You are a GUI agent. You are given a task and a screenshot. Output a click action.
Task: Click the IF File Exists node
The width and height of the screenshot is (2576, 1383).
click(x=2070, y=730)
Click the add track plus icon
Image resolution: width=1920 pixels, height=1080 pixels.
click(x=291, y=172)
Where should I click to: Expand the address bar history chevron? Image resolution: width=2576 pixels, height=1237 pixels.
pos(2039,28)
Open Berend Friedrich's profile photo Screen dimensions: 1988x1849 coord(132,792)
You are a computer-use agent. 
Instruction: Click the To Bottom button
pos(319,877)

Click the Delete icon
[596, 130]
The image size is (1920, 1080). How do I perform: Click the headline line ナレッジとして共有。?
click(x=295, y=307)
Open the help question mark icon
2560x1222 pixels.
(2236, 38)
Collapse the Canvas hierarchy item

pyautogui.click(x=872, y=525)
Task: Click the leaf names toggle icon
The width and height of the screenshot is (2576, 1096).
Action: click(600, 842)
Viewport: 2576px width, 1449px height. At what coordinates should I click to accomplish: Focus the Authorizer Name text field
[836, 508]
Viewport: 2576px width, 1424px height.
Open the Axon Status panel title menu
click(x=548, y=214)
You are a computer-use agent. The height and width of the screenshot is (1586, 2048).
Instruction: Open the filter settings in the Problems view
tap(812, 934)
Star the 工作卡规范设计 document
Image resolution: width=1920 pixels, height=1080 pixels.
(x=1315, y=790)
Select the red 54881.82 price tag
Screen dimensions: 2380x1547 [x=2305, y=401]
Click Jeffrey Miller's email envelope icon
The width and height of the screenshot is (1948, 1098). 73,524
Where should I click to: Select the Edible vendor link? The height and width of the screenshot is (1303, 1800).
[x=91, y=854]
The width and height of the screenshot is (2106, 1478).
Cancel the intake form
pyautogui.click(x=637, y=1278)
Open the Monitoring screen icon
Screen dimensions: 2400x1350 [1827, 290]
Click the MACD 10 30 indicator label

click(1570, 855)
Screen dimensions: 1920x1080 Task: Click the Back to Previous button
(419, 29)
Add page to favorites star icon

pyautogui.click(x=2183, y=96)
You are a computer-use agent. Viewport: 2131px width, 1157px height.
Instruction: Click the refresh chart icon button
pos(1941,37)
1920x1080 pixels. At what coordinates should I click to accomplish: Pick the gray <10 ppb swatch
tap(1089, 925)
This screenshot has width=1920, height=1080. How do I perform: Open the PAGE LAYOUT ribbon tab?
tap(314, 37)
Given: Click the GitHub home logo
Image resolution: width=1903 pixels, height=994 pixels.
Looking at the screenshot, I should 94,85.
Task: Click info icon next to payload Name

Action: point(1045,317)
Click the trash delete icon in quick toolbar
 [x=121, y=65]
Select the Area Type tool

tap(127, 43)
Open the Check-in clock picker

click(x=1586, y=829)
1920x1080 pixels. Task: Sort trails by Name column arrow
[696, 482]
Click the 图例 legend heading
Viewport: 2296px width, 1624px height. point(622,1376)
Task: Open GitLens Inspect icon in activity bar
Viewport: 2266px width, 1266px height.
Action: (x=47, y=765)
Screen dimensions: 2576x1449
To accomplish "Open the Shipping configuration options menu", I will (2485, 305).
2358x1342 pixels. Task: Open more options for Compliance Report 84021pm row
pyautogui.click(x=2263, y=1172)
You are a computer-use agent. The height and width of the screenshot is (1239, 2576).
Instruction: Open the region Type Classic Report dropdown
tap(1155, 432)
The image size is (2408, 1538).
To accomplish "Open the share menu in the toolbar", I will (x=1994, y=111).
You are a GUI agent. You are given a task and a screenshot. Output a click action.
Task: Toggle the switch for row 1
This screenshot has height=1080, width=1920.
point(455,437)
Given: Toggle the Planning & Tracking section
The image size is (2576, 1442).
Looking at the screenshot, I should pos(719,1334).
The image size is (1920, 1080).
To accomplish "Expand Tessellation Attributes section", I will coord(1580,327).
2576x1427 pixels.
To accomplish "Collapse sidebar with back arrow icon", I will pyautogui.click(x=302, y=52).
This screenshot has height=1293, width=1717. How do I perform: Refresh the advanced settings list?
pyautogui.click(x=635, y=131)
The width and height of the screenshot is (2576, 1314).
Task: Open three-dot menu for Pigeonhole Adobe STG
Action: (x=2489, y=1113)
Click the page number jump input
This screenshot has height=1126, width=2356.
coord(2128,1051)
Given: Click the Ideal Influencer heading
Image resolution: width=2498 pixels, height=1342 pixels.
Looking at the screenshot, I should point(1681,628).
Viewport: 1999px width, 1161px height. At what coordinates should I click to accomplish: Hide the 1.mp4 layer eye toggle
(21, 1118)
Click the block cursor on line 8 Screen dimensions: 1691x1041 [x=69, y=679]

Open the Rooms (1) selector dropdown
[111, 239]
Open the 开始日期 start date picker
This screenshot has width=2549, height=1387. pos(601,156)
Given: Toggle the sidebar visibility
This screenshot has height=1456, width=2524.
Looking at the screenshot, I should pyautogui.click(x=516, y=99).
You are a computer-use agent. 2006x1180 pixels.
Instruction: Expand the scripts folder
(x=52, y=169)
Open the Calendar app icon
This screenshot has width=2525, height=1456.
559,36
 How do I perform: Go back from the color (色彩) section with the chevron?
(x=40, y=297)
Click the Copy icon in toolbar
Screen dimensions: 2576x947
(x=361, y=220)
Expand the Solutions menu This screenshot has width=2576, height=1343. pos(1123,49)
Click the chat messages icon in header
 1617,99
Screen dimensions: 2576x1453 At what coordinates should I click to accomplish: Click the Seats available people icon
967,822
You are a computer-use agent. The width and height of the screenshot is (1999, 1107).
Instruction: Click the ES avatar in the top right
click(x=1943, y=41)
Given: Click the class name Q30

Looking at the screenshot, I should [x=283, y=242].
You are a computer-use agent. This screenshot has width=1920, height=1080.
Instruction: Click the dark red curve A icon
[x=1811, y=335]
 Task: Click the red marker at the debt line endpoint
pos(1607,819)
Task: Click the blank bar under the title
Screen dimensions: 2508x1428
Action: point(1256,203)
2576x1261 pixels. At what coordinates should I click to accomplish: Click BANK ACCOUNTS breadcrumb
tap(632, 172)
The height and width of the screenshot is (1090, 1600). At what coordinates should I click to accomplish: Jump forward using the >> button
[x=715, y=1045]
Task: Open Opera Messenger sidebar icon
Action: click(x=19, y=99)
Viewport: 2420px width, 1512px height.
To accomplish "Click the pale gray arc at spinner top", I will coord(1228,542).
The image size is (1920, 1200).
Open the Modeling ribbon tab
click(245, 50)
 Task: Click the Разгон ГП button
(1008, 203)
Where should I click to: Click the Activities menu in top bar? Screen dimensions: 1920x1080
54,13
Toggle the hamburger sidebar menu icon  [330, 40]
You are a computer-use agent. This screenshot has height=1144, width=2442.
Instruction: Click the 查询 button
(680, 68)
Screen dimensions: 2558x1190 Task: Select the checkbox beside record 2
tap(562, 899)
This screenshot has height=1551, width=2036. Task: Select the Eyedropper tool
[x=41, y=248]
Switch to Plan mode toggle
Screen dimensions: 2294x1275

**EXERCISE REQUIREMENTS**
Filter the records, keeping only lines that contain "agent", and show those lines.

**THE COMPLETED TASK**
You are a GUI agent. You are given a task and a screenshot. Output a click action.
You are a computer-use agent. 
You are a computer-use agent. The height and width of the screenshot is (1586, 2048).
You are a computer-use agent. Viewport: 2131px width, 1157px height.
You are a computer-use agent. The height and width of the screenshot is (1239, 2576).
You are a GUI agent. You are given a task and a screenshot. Output a click action.
You are a computer-use agent. 2006x1180 pixels.
You are a computer-use agent. The width and height of the screenshot is (1999, 1107).
You are a computer-use agent. This screenshot has width=1920, height=1080.
You are a computer-use agent. This screenshot has height=1144, width=2442.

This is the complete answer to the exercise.